Plan: | Bestemmingsplan Buitengebied Raalte, 4e wijziging, omgeving Nijverdalseweg 38a-40 |
---|---|
Status: | vastgesteld |
Plantype: | wijzigingsplan |
IMRO-idn: | NL.IMRO.0177.BPW20110013-0002 |
De Wet geluidhinder bevat geluidsnormen en richtlijnen met betrekking tot de geluidsniveaus als gevolg van rail- en wegverkeerslawaai, industrielawaai en luchtvaartlawaai. Voor nieuwe bouwlocaties geldt een onderzoeksplicht, indien ze zijn gelegen binnen zones als bedoeld in artikel 74 van de Wet geluidhinder.
Wegverkeer
Het plangebied Nijverdalseweg 40 is een provinciale weg.
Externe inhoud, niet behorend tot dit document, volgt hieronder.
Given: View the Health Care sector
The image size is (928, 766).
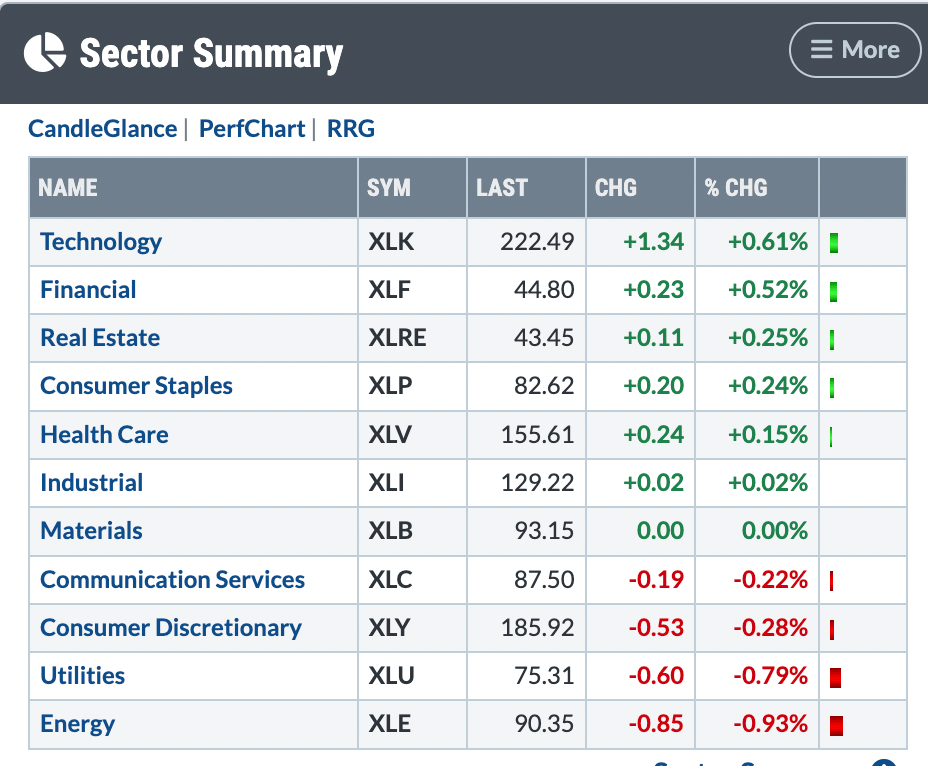Looking at the screenshot, I should (104, 435).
De meest bepalende geluidsbron voor het bouwplan van initiatiefnemers is het verkeer op de Nijverdalseweg. De conclusie van het onderzoek luidt:
Het akoestisch onderzoek is als bijlage 2 bijgevoegd. Het aanvraag formulier en het besluit hogere grenswaarde zijn toegevoegd als Bijlage 8 en Bijlage 9.
Railverkeer
De planlocatie ligt niet binnen een geluidszone van de spoorlijn.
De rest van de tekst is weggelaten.